Start of Records shown

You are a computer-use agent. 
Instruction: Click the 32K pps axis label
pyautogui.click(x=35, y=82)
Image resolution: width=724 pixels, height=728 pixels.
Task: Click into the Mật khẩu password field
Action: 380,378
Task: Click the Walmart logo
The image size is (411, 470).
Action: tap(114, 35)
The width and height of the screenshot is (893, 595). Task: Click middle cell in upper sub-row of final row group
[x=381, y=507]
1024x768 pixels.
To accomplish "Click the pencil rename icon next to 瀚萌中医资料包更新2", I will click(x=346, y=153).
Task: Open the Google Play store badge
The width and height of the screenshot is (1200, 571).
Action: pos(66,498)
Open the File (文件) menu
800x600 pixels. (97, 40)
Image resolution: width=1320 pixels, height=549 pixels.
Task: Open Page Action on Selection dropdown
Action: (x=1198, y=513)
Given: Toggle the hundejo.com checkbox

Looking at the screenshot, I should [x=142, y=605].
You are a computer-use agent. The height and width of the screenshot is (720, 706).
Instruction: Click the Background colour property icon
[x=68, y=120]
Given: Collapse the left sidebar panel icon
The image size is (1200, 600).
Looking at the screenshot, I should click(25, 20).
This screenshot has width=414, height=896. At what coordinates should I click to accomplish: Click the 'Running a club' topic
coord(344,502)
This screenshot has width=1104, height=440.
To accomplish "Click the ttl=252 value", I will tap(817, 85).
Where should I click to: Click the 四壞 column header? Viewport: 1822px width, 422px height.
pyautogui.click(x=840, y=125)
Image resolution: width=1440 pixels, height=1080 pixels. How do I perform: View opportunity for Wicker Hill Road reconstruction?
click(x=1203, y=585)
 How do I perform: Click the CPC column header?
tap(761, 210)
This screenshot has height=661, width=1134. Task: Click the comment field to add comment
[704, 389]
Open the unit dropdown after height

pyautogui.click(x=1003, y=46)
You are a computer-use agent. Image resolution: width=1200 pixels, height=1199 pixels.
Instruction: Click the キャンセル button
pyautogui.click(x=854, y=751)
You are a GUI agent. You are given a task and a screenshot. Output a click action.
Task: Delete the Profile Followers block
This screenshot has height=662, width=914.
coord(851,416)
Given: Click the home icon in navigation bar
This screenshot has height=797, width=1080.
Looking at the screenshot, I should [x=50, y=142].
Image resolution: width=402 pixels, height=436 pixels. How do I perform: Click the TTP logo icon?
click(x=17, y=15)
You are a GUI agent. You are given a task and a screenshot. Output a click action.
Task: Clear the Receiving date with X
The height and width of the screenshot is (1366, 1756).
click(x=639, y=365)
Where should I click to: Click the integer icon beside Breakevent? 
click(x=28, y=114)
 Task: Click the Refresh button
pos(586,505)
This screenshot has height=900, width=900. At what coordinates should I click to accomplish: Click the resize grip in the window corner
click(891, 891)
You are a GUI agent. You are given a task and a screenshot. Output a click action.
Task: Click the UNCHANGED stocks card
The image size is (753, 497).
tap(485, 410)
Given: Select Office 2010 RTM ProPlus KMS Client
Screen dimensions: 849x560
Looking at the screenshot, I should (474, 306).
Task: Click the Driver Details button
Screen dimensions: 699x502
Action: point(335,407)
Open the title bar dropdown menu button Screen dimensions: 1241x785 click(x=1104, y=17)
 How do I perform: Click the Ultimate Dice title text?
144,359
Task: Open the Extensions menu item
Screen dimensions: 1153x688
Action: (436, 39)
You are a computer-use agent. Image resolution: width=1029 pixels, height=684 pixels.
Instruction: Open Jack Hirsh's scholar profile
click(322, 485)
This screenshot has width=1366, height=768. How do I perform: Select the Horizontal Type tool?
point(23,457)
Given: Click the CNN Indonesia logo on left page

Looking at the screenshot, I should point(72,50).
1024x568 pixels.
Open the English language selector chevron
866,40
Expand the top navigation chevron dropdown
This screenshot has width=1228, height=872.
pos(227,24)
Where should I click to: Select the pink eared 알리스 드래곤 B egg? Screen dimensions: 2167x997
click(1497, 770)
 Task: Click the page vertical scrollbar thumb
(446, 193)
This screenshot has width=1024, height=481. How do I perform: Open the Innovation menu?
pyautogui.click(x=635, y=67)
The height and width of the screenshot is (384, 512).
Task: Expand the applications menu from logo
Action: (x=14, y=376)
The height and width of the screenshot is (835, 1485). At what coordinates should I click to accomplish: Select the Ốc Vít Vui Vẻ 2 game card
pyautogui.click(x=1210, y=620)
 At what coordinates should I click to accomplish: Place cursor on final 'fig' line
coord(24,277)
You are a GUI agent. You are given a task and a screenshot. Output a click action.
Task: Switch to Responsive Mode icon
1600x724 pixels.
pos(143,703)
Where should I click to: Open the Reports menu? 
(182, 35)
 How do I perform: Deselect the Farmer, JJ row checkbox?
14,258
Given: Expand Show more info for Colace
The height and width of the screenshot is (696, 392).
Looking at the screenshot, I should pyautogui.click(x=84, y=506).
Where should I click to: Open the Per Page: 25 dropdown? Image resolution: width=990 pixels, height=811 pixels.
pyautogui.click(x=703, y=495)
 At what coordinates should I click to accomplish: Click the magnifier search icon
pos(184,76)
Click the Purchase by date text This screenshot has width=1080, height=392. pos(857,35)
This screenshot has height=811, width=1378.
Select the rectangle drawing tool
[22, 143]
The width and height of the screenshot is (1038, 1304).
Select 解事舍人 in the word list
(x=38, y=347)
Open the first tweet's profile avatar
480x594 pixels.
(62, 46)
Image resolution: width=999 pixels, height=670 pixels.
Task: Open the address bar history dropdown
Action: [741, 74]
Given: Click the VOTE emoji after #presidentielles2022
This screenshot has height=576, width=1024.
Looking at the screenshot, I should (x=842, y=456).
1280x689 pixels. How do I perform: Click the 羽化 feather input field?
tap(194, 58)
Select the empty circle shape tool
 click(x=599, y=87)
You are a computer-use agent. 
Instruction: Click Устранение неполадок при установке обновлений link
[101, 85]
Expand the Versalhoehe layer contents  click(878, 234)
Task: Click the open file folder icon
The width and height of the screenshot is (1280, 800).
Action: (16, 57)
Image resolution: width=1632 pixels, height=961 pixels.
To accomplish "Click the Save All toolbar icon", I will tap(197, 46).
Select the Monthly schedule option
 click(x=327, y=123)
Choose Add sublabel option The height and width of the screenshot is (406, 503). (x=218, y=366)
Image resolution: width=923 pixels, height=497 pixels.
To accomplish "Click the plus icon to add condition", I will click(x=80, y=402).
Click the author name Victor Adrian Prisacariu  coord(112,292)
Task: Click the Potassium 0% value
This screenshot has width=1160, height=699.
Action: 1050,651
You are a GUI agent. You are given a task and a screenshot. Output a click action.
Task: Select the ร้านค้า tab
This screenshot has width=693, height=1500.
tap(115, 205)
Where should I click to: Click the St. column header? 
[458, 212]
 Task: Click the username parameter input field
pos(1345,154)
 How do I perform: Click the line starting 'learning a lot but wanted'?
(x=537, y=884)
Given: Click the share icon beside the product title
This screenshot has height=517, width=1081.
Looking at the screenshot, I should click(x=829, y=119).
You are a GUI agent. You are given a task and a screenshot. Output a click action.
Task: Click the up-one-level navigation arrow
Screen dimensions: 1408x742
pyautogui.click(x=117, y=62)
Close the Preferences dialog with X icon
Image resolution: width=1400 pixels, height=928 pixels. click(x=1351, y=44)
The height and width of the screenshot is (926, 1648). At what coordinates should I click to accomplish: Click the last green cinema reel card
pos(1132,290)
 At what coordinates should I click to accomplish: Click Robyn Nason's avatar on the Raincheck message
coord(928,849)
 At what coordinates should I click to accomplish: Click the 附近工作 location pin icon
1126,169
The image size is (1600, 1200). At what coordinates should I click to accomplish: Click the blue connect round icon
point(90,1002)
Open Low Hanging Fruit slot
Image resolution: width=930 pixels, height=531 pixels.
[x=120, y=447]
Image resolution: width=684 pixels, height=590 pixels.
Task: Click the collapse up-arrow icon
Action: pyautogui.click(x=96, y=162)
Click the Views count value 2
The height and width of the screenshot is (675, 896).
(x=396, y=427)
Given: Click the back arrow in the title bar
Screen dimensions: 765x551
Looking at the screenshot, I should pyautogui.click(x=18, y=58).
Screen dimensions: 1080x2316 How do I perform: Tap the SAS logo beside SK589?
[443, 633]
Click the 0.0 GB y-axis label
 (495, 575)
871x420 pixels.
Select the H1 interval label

End of Records shown

§ Task to carry out
Every line above that holds the string "will" counts once. State how many such lines there are, as a number alone.

§ Problem solution
4